*Arbeitsauftrag*: Kannst du den Abschnitt des Forumsauszugs zwischen „## Capucius (5.“ und „Ein Geisterfahrer? Hunderte!“, beide eingeschlossen, so ändern, dass „Geisterfahrer“ durch „Falschfahrer“ ersetzt ist, und ihn dann wiedergeben?

*Vorliegender Auszug*:
Das finde ich auch, bei Fantasy kann man ruhig ein wenig flexibler sein. Was spricht den gegen einen querschnittsgelähmten Superman? Oder einen schwarzen weiblichen Luke Skywalker? Ach ja und die Sexualität ist immer Ganz wichtig... nicht für die Geschichte... es muss eben einfach überall hochgehalten werden damit es... ehm warum eigentlich?? ....


----------



## Capucius (5. September 2022)

Interessant, wie viele Leute in diesem Thread der Meinung sind, ihre Meinung sei die einzig Maßgebliche. Irgendwann kommt vielleicht mal die Erkenntnis, dass die Geschmäcker verschieden sind. Aber wenn 99 Leute etwas mögen und einer es nicht, dann wird der immer noch in einem Forum ranten, dass die ja alle keine Ahnung haben. Ein Geisterfahrer? Hunderte!

*Datenauszug*:
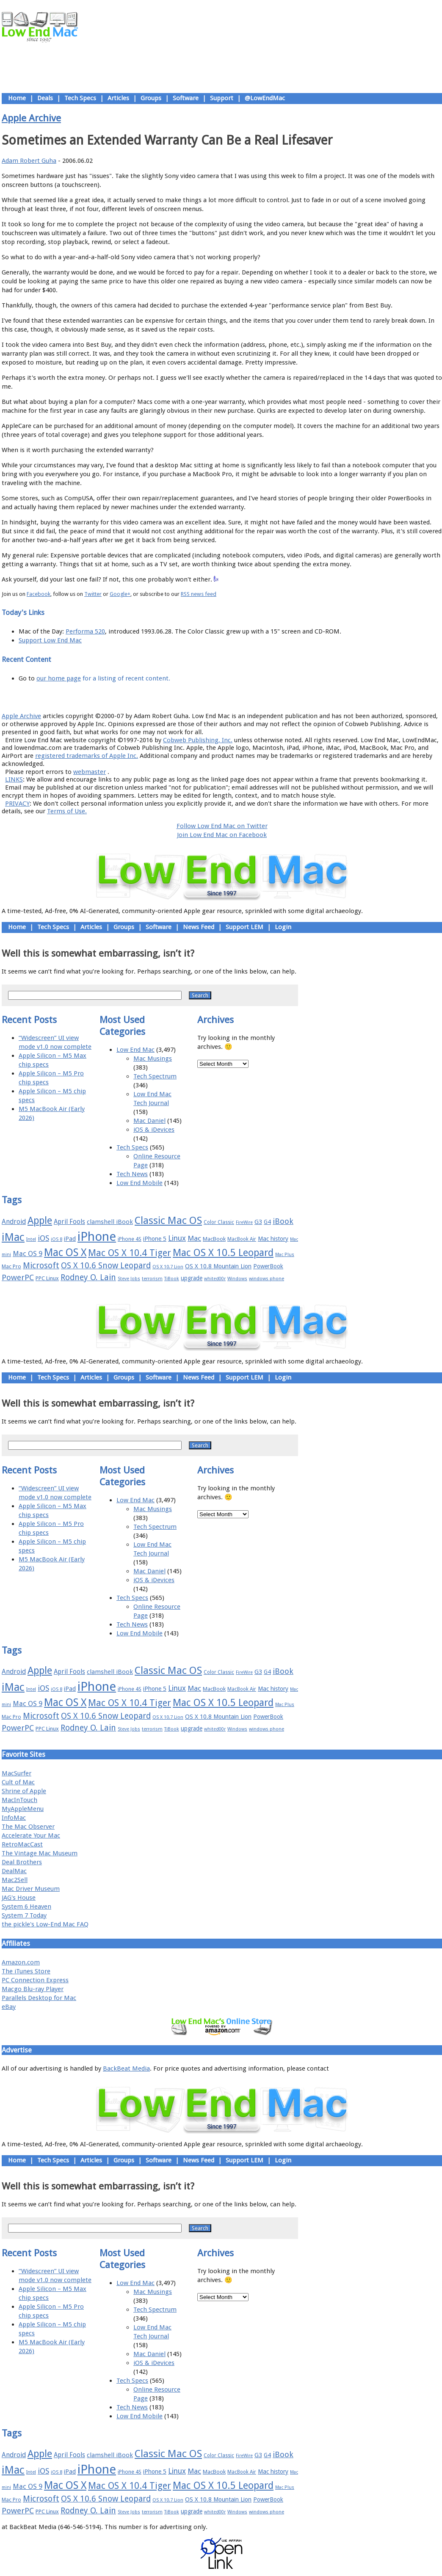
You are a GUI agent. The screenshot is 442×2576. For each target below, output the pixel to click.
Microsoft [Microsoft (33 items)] (41, 1265)
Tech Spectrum (155, 1076)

*Antwort*:
## Capucius (5. September 2022)

Interessant, wie viele Leute in diesem Thread der Meinung sind, ihre Meinung sei die einzig Maßgebliche. Irgendwann kommt vielleicht mal die Erkenntnis, dass die Geschmäcker verschieden sind. Aber wenn 99 Leute etwas mögen und einer es nicht, dann wird der immer noch in einem Forum ranten, dass die ja alle keine Ahnung haben. Ein Falschfahrer? Hunderte!